Nach dem Eindringen stellt DslogdRAT über eine Socket-Verbindung eine Verbindung zu einem externen Server her. Es sammelt und überträgt grundlegende Informationen über das infizierte System und ist bereit, weitere Befehle zu empfangen. Diese Anweisungen können von der Ausführung beliebiger Shell-Befehle über das Hoch- und Herunterladen von Dateien bis hin zur Nutzung des infizierten Rechners als Proxy reichen, um weitere schädliche Aktivitäten zu verschleiern.
Was bedeutet es insgesamt?
Das Auftauchen von DslogdRAT fällt in eine Zeit erhöhter Aktivität gegen ICS und ähnliche Systeme. Das Threat-Intelligence-Unternehmen GreyNoise meldete innerhalb von nur 24 Stunden eine Neunfachung der verdächtigen Scan-Versuche auf ICS und Ivanti Pulse Secure (IPS)-Geräte. In den letzten drei Monaten waren mehr als 1.000 eindeutige IP-Adressen von diesen Scan-Aktivitäten betroffen. Davon wurden 255 Adressen als aktiv bösartig eingestuft und stammten häufig von TOR-Exit-Knoten. 643 Adressen wurden als verdächtig gekennzeichnet und stehen hauptsächlich mit unbekannten Hosting-Anbietern in Verbindung.
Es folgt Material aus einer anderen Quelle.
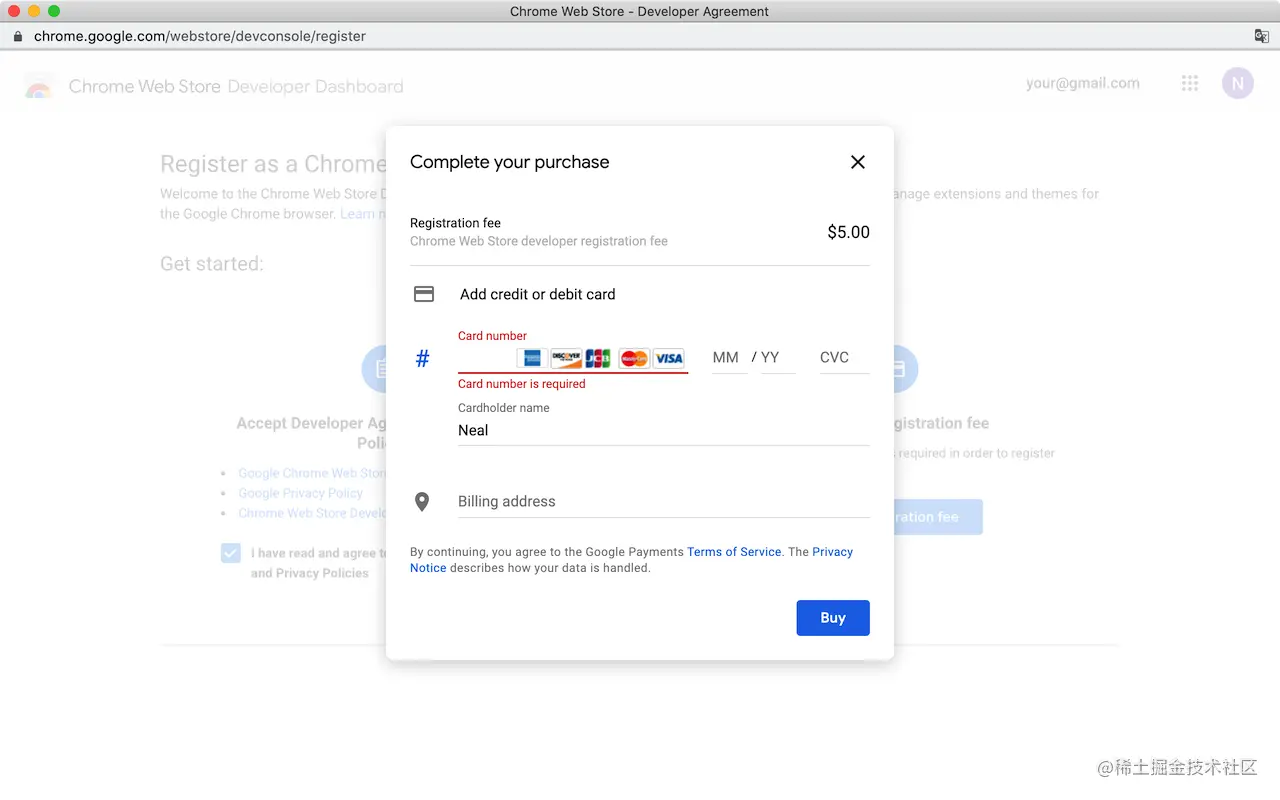Click the Visa card icon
Die häufigsten Quellen dieser Scans waren die USA, Deutschland und die Niederlande.
Experten gehen davon aus, dass dieser Anstieg der Aufklärungsaktivitäten ein Anzeichen für koordinierte Kampagnen zur Vorbereitung künftiger Ausnutzungen sein könnte, auch wenn den beobachteten Scans offiziell keine konkreten neuen Schwachstellen zugeordnet werden konnten.
Das Fazit
Das Auftauchen von DslogdRAT erinnert Unternehmen an die anhaltenden Herausforderungen bei der Sicherung ihrer digitalen Infrastrukturen. Der technische Charakter der Malware ist zwar besorgniserregend, ihre Entdeckung unterstreicht aber auch die entscheidende Bedeutung eines proaktiven Patch-Managements, einer gründlichen Überwachung der Netzwerkaktivität und einer zeitnahen Reaktion auf Vorfälle.
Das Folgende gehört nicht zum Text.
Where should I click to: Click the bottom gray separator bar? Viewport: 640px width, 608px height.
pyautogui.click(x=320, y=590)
Für Unternehmen und Institutionen, die auf Fernzugriffstechnologien wie Ivanti Connect Secure angewiesen sind, ist die wichtigste Erkenntnis klar: Wachsamkeit gegenüber neuen Bedrohungen ist nicht nur empfehlenswert, sondern unerlässlich. Regelmäßige Updates, umfassende Maßnahmen zur Bedrohungserkennung und Mitarbeiterschulungen zu Best Practices der Cybersicherheit können die Risiken durch Malware wie DslogdRAT erheblich mindern.
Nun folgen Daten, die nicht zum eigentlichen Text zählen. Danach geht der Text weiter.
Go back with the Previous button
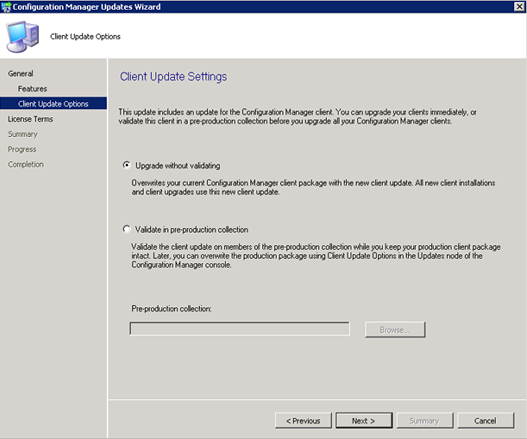 pyautogui.click(x=303, y=421)
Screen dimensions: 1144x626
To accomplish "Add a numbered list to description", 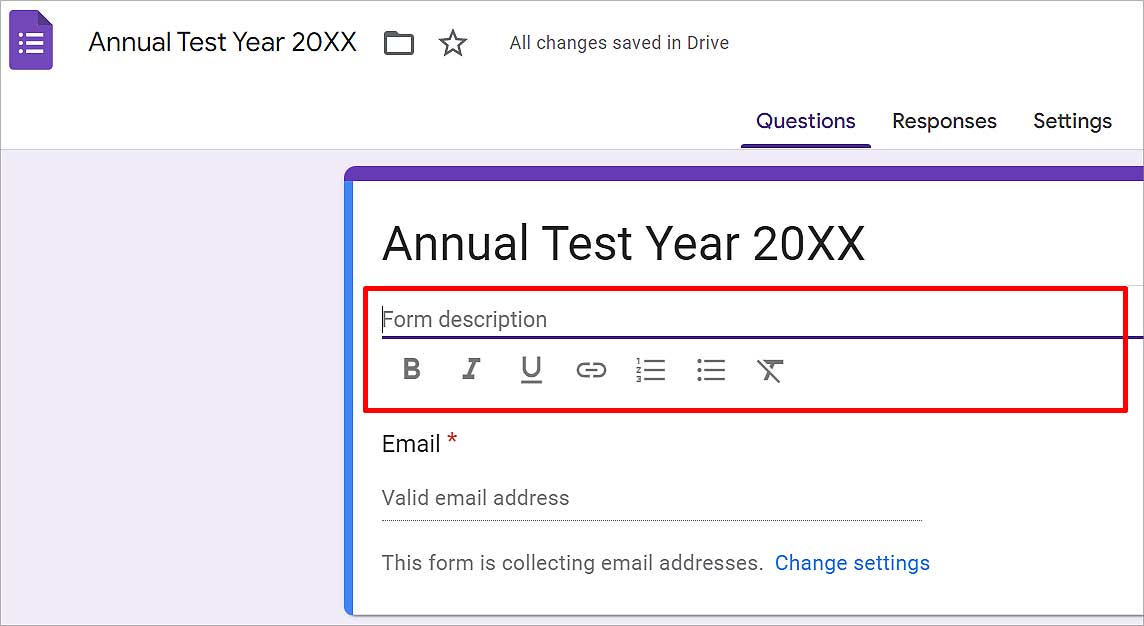I will 650,370.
Da die Cybersicherheits-Community diese Bedrohung weiterhin untersucht und überwacht, wird Unternehmen empfohlen, ihre Gefährdung durch anfällige Systeme zu überprüfen und ihre Abwehrstrategien entsprechend zu stärken. Obwohl sich die Bedrohungslandschaft ständig verändert, bleiben fundierte und flexible Reaktionen die beste Verteidigung.